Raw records
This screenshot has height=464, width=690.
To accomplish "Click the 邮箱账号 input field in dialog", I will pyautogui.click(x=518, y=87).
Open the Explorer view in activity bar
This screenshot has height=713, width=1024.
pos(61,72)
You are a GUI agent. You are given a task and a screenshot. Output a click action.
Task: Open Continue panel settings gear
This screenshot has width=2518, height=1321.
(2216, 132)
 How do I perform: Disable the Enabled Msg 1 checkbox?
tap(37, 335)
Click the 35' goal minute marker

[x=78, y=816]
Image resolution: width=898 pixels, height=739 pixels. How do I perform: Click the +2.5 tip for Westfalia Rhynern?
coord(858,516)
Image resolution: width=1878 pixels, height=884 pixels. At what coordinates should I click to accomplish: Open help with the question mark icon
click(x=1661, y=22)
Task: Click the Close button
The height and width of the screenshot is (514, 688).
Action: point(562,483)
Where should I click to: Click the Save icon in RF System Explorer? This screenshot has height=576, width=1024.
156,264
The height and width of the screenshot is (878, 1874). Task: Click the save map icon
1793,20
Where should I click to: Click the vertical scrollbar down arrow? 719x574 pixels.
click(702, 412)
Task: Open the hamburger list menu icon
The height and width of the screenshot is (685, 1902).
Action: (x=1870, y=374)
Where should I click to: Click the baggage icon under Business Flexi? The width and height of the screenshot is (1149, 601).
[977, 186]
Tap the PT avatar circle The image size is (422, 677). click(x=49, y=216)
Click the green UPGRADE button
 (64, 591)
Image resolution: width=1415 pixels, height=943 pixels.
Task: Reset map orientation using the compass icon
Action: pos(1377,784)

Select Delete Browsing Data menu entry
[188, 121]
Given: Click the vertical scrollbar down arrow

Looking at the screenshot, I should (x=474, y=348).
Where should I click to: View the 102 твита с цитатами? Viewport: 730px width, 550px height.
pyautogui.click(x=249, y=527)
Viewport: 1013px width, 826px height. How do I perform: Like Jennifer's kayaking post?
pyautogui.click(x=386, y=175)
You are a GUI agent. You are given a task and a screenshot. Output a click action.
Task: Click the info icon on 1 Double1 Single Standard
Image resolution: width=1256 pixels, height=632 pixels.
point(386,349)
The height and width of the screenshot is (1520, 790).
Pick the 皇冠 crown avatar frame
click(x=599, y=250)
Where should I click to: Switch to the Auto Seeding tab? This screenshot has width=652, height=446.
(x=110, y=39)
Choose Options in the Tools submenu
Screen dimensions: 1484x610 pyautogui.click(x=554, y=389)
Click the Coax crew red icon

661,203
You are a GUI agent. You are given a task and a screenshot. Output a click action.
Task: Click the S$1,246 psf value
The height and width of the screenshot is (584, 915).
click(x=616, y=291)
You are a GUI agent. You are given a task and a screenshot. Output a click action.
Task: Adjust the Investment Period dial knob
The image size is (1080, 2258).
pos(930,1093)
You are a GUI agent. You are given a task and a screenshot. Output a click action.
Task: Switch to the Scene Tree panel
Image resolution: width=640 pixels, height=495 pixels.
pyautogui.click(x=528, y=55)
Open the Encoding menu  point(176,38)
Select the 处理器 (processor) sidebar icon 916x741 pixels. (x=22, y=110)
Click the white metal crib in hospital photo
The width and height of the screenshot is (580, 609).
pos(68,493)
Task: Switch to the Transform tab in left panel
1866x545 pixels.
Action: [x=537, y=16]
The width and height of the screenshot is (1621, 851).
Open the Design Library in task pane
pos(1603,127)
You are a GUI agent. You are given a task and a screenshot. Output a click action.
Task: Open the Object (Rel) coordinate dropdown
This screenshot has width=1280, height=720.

What you need to do
Convert every line of the listing above into a numbered list, omitting the blank lines.

Output
1. This screenshot has height=464, width=690.
2. To accomplish "Click the 邮箱账号 input field in dialog", I will pyautogui.click(x=518, y=87).
3. Open the Explorer view in activity bar
4. This screenshot has height=713, width=1024.
5. pos(61,72)
6. You are a GUI agent. You are given a task and a screenshot. Output a click action.
7. Task: Open Continue panel settings gear
8. This screenshot has width=2518, height=1321.
9. (2216, 132)
10.  How do I perform: Disable the Enabled Msg 1 checkbox?
11. tap(37, 335)
12. Click the 35' goal minute marker
13. [x=78, y=816]
14. Image resolution: width=898 pixels, height=739 pixels. How do I perform: Click the +2.5 tip for Westfalia Rhynern?
15. coord(858,516)
16. Image resolution: width=1878 pixels, height=884 pixels. At what coordinates should I click to accomplish: Open help with the question mark icon
17. click(x=1661, y=22)
18. Task: Click the Close button
19. The height and width of the screenshot is (514, 688).
20. Action: point(562,483)
21. Where should I click to: Click the Save icon in RF System Explorer? This screenshot has height=576, width=1024.
22. 156,264
23. The height and width of the screenshot is (878, 1874). Task: Click the save map icon
24. 1793,20
25. Where should I click to: Click the vertical scrollbar down arrow? 719x574 pixels.
26. click(702, 412)
27. Task: Open the hamburger list menu icon
28. The height and width of the screenshot is (685, 1902).
29. Action: (x=1870, y=374)
30. Where should I click to: Click the baggage icon under Business Flexi? The width and height of the screenshot is (1149, 601).
31. [977, 186]
32. Tap the PT avatar circle The image size is (422, 677). click(x=49, y=216)
33. Click the green UPGRADE button
34.  (64, 591)
35. Image resolution: width=1415 pixels, height=943 pixels.
36. Task: Reset map orientation using the compass icon
37. Action: pos(1377,784)
38. Select Delete Browsing Data menu entry
39. [188, 121]
40. Given: Click the vertical scrollbar down arrow
41. Looking at the screenshot, I should (x=474, y=348).
42. Where should I click to: View the 102 твита с цитатами? Viewport: 730px width, 550px height.
43. pyautogui.click(x=249, y=527)
44. Viewport: 1013px width, 826px height. How do I perform: Like Jennifer's kayaking post?
45. pyautogui.click(x=386, y=175)
46. You are a GUI agent. You are given a task and a screenshot. Output a click action.
47. Task: Click the info icon on 1 Double1 Single Standard
48. Image resolution: width=1256 pixels, height=632 pixels.
49. point(386,349)
50. The height and width of the screenshot is (1520, 790).
51. Pick the 皇冠 crown avatar frame
52. click(x=599, y=250)
53. Where should I click to: Switch to the Auto Seeding tab? This screenshot has width=652, height=446.
54. (x=110, y=39)
55. Choose Options in the Tools submenu
56. Screen dimensions: 1484x610 pyautogui.click(x=554, y=389)
57. Click the Coax crew red icon
58. 661,203
59. You are a GUI agent. You are given a task and a screenshot. Output a click action.
60. Task: Click the S$1,246 psf value
61. The height and width of the screenshot is (584, 915).
62. click(x=616, y=291)
63. You are a GUI agent. You are given a task and a screenshot. Output a click action.
64. Task: Adjust the Investment Period dial knob
65. The image size is (1080, 2258).
66. pos(930,1093)
67. You are a GUI agent. You are given a task and a screenshot. Output a click action.
68. Task: Switch to the Scene Tree panel
69. Image resolution: width=640 pixels, height=495 pixels.
70. pyautogui.click(x=528, y=55)
71. Open the Encoding menu  point(176,38)
72. Select the 处理器 (processor) sidebar icon 916x741 pixels. (x=22, y=110)
73. Click the white metal crib in hospital photo
74. The width and height of the screenshot is (580, 609).
75. pos(68,493)
76. Task: Switch to the Transform tab in left panel
77. 1866x545 pixels.
78. Action: [x=537, y=16]
79. The width and height of the screenshot is (1621, 851).
80. Open the Design Library in task pane
81. pos(1603,127)
82. You are a GUI agent. You are given a task and a screenshot. Output a click action.
83. Task: Open the Object (Rel) coordinate dropdown
84. This screenshot has width=1280, height=720.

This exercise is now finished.